O interessante neste livro é a forma intimista como Cal nos conta a sua própria história, falando das mutações do seu corpo, das peripécias na infância, da adolescência conturbada, dos amores ingénuos e dos amores adultos que teimavam em acabar antes de começar, tudo isto encadeado de forma magistral nas oito décadas de vida da sua família e nos factos políticos, sociais e culturais que mudaram países e mentalidades: o desmoronamento do Império Otomano (provoca a fuga dos avós da Grécia para a América, em 1922), os gloriosos tempos de Detroit industrial nos anos vinte, a Depressão de 1929, a Segunda Guerra Mundial, os motins raciais de 1967, etc.
São muitos os cenários da acção desta saga familiar: Grécia; Detroit e Middlesex, na América; Berlim, na Alemanha – esta cidade, outrora dividida faz-me lembrar a minha própria pessoa.
São muitos e inconfessados os segredos desta família: Sourmelina não era apenas minha prima germana em segundo grau, era igualmente minha avó. O meu pai era sobrinho da sua própria mãe (e pai). Para além de já serem meus avós, Lefty e Desdemona eram meus tio e tia-avós, respectivamente. Os meus pais seriam meus primos segundos de primeiro grau e o Capítulo Onze seria meu primo em terceiro grau, bem como meu irmão.
Confuso?
Li pela primeira vez este livro em 2004. Agora, as tristes notícias na imprensa sobre o declínio da cidade de Detroit impuseram que voltasse a ele. A leitura ou releitura de grandes livros é sempre agradável – não me arrependi.
As coisas mais importantes nunca dependem de nós.
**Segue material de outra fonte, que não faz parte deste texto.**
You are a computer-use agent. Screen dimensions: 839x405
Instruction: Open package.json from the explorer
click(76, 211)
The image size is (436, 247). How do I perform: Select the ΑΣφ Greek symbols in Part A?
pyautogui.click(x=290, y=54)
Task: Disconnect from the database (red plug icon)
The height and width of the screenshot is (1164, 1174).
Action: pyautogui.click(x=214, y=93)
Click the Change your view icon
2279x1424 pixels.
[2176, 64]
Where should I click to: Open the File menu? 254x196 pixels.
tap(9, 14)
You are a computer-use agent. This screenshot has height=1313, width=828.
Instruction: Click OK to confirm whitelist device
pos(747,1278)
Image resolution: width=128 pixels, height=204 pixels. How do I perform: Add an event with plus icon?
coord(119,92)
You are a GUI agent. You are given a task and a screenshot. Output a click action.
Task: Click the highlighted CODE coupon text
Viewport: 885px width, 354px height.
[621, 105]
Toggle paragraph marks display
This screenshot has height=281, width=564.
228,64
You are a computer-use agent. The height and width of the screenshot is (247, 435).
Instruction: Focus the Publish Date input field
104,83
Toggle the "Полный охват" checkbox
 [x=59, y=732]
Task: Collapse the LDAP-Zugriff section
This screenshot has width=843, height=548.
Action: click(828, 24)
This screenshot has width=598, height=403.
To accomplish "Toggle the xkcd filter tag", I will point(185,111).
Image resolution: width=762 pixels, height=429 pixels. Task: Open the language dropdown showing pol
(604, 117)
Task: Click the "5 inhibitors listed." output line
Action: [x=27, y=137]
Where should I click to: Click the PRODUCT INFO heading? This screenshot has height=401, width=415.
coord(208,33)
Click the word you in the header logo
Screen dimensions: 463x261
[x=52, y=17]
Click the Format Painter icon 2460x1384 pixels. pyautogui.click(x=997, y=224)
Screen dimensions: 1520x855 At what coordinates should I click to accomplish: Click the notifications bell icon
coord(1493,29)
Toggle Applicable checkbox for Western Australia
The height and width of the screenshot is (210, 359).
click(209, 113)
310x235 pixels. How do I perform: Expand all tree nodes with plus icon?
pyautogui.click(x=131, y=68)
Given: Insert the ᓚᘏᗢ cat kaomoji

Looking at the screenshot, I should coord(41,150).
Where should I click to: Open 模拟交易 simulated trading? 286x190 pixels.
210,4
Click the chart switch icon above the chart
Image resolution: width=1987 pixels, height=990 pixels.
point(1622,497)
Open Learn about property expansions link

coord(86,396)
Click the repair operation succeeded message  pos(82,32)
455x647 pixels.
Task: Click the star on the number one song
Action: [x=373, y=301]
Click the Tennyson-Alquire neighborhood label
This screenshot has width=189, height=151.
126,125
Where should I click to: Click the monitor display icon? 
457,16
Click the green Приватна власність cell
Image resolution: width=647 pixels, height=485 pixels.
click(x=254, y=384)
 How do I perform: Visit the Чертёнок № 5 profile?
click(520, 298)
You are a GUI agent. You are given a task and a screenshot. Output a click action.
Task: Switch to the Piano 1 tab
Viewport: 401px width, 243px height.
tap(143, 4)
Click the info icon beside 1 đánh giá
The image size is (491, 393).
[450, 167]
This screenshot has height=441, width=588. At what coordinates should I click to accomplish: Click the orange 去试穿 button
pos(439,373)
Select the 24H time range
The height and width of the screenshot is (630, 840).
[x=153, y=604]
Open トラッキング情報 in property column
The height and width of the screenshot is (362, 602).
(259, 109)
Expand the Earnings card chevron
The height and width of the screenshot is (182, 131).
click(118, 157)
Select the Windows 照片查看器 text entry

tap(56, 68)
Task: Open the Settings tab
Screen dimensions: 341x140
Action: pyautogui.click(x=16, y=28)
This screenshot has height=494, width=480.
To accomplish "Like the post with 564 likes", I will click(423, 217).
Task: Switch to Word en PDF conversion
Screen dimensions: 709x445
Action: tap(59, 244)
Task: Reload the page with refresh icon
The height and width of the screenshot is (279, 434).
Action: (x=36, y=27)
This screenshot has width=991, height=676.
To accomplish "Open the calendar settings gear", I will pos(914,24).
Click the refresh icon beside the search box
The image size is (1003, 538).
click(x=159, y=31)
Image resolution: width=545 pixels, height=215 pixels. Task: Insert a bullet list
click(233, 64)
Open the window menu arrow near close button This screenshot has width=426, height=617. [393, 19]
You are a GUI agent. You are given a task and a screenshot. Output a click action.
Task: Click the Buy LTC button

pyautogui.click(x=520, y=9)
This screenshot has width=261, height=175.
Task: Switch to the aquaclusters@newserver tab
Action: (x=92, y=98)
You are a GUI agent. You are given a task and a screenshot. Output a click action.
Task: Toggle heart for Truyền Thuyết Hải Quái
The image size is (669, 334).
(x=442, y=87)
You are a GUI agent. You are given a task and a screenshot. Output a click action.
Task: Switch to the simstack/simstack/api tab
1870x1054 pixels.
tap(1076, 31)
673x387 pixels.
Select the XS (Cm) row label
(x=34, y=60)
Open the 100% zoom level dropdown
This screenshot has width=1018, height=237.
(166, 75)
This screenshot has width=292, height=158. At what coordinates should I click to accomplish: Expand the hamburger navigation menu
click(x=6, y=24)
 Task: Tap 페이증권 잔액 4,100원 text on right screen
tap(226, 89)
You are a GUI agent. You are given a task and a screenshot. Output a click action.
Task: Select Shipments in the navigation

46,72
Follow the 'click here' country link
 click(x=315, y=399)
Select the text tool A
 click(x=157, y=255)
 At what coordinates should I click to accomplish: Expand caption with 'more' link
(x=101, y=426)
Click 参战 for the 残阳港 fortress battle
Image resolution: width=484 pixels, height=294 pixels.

O nascimento, a morte. E o amor, diz Cal.
Infelizmente, digo eu.

Middlesex, de Jeffrey Eugenides
Dom Quixote, 2002
Tradução de Pedro Serras Pereira
521 págs.

 

3 comentários:

  1. O título deste livro é muito conhecido no entanto eu não vazia ideia do que se tratava. Esta opinião chamou-me a atenção até porque ultimamente ando inclinada para livros polémicos.

    Boas Leituras!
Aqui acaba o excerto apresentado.